[START Information given]

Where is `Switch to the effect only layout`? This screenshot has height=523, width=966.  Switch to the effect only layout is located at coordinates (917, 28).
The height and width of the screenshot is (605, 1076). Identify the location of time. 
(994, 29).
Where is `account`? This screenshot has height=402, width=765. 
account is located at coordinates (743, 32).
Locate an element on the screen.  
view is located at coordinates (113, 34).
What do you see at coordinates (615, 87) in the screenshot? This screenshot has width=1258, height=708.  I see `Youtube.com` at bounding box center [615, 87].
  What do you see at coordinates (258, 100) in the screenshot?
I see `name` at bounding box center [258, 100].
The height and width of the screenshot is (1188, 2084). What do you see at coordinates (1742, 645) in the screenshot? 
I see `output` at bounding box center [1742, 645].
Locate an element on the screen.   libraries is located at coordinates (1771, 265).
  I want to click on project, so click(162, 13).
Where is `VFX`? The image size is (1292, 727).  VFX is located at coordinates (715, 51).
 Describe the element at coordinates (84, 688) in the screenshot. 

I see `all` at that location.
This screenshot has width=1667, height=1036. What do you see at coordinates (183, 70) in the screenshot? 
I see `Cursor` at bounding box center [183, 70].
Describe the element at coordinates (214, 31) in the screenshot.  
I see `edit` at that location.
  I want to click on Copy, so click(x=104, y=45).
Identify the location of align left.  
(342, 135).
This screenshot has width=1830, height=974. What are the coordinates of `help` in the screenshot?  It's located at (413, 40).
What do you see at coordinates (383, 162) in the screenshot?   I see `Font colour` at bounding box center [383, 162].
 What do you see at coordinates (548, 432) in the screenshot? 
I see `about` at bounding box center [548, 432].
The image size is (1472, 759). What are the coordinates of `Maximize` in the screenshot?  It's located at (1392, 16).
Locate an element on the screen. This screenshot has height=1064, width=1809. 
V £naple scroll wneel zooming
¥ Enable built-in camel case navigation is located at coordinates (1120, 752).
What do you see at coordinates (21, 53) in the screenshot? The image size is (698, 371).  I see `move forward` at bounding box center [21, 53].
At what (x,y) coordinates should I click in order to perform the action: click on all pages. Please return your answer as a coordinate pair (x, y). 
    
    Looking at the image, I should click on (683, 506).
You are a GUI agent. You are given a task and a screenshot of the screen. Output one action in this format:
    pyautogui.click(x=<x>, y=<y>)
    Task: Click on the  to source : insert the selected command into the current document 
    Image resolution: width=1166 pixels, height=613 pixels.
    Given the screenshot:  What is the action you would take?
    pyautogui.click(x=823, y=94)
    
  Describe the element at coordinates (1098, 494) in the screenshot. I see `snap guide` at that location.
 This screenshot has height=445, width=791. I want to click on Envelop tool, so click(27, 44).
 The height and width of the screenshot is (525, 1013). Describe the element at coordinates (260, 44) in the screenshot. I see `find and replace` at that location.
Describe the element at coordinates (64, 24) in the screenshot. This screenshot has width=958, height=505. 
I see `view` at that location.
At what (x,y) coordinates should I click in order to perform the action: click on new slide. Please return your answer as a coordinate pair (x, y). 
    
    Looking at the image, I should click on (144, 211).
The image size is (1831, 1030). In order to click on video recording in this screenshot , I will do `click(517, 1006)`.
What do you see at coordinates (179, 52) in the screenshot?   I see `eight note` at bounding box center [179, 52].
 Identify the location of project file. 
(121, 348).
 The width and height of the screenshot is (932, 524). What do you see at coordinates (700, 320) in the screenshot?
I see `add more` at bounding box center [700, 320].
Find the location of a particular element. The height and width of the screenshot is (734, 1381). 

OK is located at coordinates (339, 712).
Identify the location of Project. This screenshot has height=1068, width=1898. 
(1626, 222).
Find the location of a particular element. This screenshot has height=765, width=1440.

[END Information given]

Rewrite every line of the listing above as a Markdown table with the columns Row and Text. Give each line its own numbered row and leave out the blank lines.

- **The completed task**:
| Row | Text |
|---|---|
| 1 | Where is `Switch to the effect only layout`? This screenshot has height=523, width=966.  Switch to the effect only layout is located at coordinates (917, 28). |
| 2 | The height and width of the screenshot is (605, 1076). Identify the location of time.  |
| 3 | (994, 29). |
| 4 | Where is `account`? This screenshot has height=402, width=765.  |
| 5 | account is located at coordinates (743, 32). |
| 6 | Locate an element on the screen.   |
| 7 | view is located at coordinates (113, 34). |
| 8 | What do you see at coordinates (615, 87) in the screenshot? This screenshot has width=1258, height=708.  I see `Youtube.com` at bounding box center [615, 87]. |
| 9 |   What do you see at coordinates (258, 100) in the screenshot? |
| 10 | I see `name` at bounding box center [258, 100]. |
| 11 | The height and width of the screenshot is (1188, 2084). What do you see at coordinates (1742, 645) in the screenshot?  |
| 12 | I see `output` at bounding box center [1742, 645]. |
| 13 | Locate an element on the screen.   libraries is located at coordinates (1771, 265). |
| 14 |   I want to click on project, so click(162, 13). |
| 15 | Where is `VFX`? The image size is (1292, 727).  VFX is located at coordinates (715, 51). |
| 16 |  Describe the element at coordinates (84, 688) in the screenshot.  |
| 17 | I see `all` at that location. |
| 18 | This screenshot has width=1667, height=1036. What do you see at coordinates (183, 70) in the screenshot?  |
| 19 | I see `Cursor` at bounding box center [183, 70]. |
| 20 | Describe the element at coordinates (214, 31) in the screenshot.   |
| 21 | I see `edit` at that location. |
| 22 |   I want to click on Copy, so click(x=104, y=45). |
| 23 | Identify the location of align left.   |
| 24 | (342, 135). |
| 25 | This screenshot has width=1830, height=974. What are the coordinates of `help` in the screenshot?  It's located at (413, 40). |
| 26 | What do you see at coordinates (383, 162) in the screenshot?   I see `Font colour` at bounding box center [383, 162]. |
| 27 |  What do you see at coordinates (548, 432) in the screenshot?  |
| 28 | I see `about` at bounding box center [548, 432]. |
| 29 | The image size is (1472, 759). What are the coordinates of `Maximize` in the screenshot?  It's located at (1392, 16). |
| 30 | Locate an element on the screen. This screenshot has height=1064, width=1809.  |
| 31 | V £naple scroll wneel zooming |
| 32 | ¥ Enable built-in camel case navigation is located at coordinates (1120, 752). |
| 33 | What do you see at coordinates (21, 53) in the screenshot? The image size is (698, 371).  I see `move forward` at bounding box center [21, 53]. |
| 34 | At what (x,y) coordinates should I click in order to perform the action: click on all pages. Please return your answer as a coordinate pair (x, y).  |
| 35 |     Looking at the image, I should click on (683, 506). |
| 36 | You are a GUI agent. You are given a task and a screenshot of the screen. Output one action in this format: |
| 37 |     pyautogui.click(x=<x>, y=<y>) |
| 38 |     Task: Click on the  to source : insert the selected command into the current document  |
| 39 |     Image resolution: width=1166 pixels, height=613 pixels. |
| 40 |     Given the screenshot:  What is the action you would take? |
| 41 |     pyautogui.click(x=823, y=94) |
| 42 |   Describe the element at coordinates (1098, 494) in the screenshot. I see `snap guide` at that location. |
| 43 |  This screenshot has height=445, width=791. I want to click on Envelop tool, so click(27, 44). |
| 44 |  The height and width of the screenshot is (525, 1013). Describe the element at coordinates (260, 44) in the screenshot. I see `find and replace` at that location. |
| 45 | Describe the element at coordinates (64, 24) in the screenshot. This screenshot has width=958, height=505.  |
| 46 | I see `view` at that location. |
| 47 | At what (x,y) coordinates should I click in order to perform the action: click on new slide. Please return your answer as a coordinate pair (x, y).  |
| 48 |     Looking at the image, I should click on (144, 211). |
| 49 | The image size is (1831, 1030). In order to click on video recording in this screenshot , I will do `click(517, 1006)`. |
| 50 | What do you see at coordinates (179, 52) in the screenshot?   I see `eight note` at bounding box center [179, 52]. |
| 51 |  Identify the location of project file.  |
| 52 | (121, 348). |
| 53 |  The width and height of the screenshot is (932, 524). What do you see at coordinates (700, 320) in the screenshot? |
| 54 | I see `add more` at bounding box center [700, 320]. |
| 55 | Find the location of a particular element. The height and width of the screenshot is (734, 1381).  |
| 56 | OK is located at coordinates (339, 712). |
| 57 | Identify the location of Project. This screenshot has height=1068, width=1898.  |
| 58 | (1626, 222). |
| 59 | Find the location of a particular element. This screenshot has height=765, width=1440. |